» **Task inputs**:

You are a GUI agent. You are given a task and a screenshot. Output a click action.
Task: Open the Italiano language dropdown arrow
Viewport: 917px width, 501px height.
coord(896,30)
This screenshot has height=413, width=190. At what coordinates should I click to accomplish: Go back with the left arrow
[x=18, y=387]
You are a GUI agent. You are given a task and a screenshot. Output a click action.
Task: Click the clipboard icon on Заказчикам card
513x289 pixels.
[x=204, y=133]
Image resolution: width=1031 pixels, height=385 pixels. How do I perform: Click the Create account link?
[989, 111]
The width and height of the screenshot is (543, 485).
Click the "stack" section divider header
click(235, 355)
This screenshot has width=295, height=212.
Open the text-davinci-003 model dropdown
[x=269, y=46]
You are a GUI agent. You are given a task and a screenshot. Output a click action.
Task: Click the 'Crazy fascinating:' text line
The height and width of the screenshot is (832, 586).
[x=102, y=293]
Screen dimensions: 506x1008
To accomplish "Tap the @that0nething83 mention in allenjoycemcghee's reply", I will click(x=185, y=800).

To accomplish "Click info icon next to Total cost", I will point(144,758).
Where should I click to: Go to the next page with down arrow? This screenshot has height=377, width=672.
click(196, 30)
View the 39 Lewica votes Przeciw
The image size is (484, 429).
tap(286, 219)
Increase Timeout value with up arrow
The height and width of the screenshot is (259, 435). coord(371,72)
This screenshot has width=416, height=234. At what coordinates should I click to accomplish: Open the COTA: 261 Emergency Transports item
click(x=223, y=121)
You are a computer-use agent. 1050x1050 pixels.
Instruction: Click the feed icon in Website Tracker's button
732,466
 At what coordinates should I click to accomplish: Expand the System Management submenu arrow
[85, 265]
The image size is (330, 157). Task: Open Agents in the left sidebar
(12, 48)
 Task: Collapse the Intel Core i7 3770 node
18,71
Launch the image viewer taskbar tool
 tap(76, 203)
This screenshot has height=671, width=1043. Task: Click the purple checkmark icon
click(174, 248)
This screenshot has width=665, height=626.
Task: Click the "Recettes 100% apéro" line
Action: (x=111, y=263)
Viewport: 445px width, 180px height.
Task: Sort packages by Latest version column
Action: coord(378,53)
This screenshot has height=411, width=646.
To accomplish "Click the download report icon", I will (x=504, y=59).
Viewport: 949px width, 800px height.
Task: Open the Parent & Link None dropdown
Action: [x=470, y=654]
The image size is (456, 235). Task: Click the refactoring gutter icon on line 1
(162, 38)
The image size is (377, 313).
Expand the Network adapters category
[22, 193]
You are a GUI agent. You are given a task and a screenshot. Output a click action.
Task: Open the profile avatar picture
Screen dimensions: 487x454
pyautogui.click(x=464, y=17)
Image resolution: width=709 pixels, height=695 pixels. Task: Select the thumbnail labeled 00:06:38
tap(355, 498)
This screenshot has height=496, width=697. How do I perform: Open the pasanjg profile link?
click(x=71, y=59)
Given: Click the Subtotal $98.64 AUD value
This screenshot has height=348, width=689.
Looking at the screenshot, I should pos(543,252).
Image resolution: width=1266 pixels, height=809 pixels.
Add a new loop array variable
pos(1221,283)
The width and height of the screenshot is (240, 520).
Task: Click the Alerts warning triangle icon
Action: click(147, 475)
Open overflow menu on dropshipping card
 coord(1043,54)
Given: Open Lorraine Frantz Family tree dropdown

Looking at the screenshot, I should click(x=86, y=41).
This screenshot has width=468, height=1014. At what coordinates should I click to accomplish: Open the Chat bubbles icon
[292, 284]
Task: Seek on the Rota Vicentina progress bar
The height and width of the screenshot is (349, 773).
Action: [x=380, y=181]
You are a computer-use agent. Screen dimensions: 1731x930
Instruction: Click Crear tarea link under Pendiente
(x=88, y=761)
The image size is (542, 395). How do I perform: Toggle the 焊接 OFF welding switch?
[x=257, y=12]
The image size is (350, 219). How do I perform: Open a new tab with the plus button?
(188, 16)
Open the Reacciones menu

» **What you are asked to do**: From the records above, show each line that contains the word "computer".

» **Solution**:
You are a computer-use agent. 1050x1050 pixels.
You are a computer-use agent. Screen dimensions: 1731x930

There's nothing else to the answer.